The Role of Attribute Ranker Using Classification for Software Defect-Prone Data-sets Model: an Empirical Comparative Study

Maaz Rasheed Malik,Liu Yining,Salahuddin Shaikh
DOI: https://doi.org/10.1109/syscon47679.2020.9275860
2020-01-01
Abstract:Feature selection, is an issue firmly identified with size decrease of data-sets model. The target of feature selection is to recognize features in the data-set as significant, and dispose of some other feature as unimportant and repetitive data. Since feature selection diminishes the dimensionality of the data-sets model, it holds out the probability of increasingly successful and quick activity of data mining algorithm which can be worked quicker and all the more adequately by utilizing feature selection. In this research paper we will investigate feature extraction Principal Component Analysis (PCA) with attribute ranker search technique.
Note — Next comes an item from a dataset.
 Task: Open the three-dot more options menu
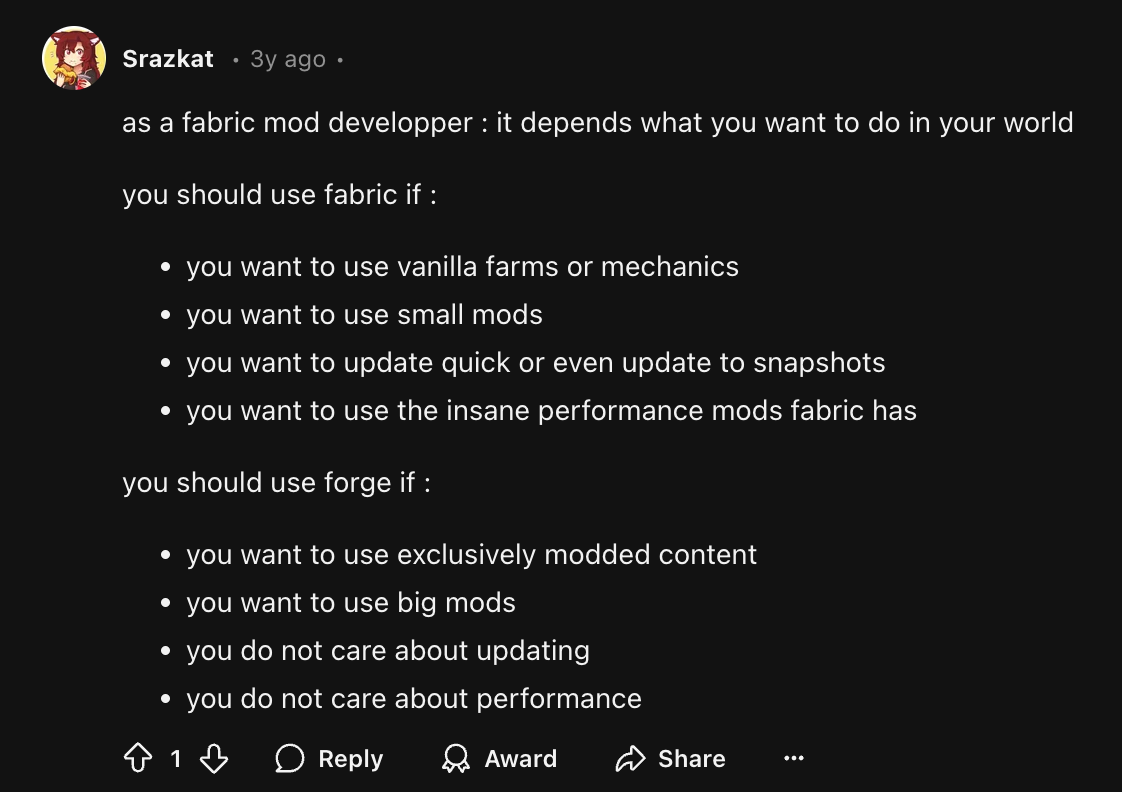point(794,759)
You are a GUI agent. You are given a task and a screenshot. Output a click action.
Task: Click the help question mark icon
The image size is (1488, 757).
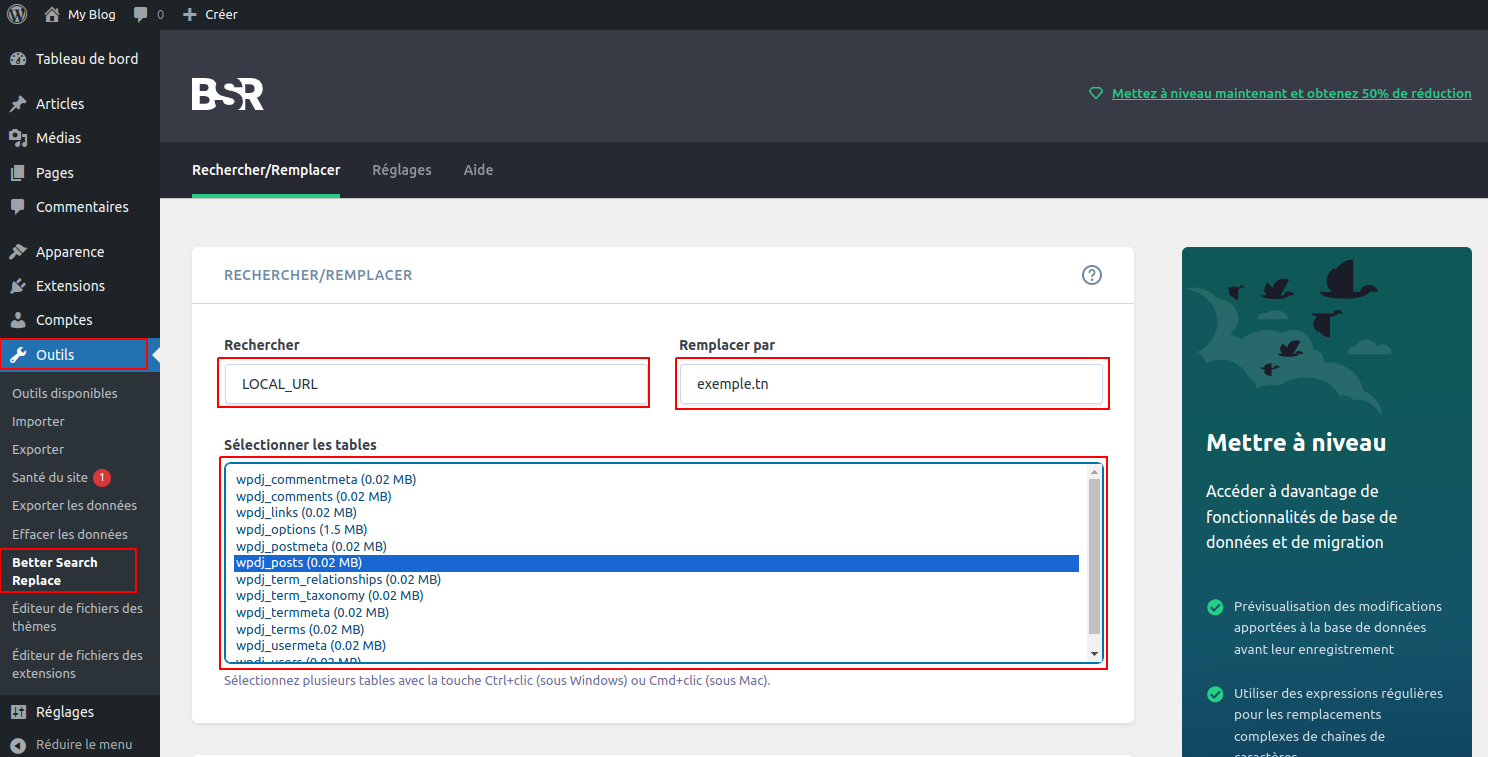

In practice, Principal Component Analysis with attribute ranker search strategy isn’t just used to improve extra storage space or the computational accuracy and efficiency of the classification algorithm, however can likewise enhance the prescient presentation by diminishing the scourge of dimensionality — particularly on the off chance that we are working with software defect-prone or non-defected data-sets models. We have used 10 datasets models, these datasets models basically REPOSITORY model of NASA which contain binary class defected and non-defected datasets models. We have also used 6 classifiers for comparatively analysis between objective model and real datasets model. We illustrated the comparatively analysis between PCA Ranker Search method with No-PCA. We have also compared classifiers efficiency with each other. The most efficient and useful classifier are the Bagging and Multilayer Perceptron at all attribute ranking search method. But the comparatively analysis between the classifiers that Naïve bayes and MultiLayer Perceptron have well increased the correctly classified instances percentage in overall software fault forecast. One more comparison between the PCA Ranker Search Method and No-PCA that is attribute ranker search method is really good for increasing accuracy and efficiency for software fault forecast dataset model as compare the no-PCA method.
What problem does this paper attempt to address?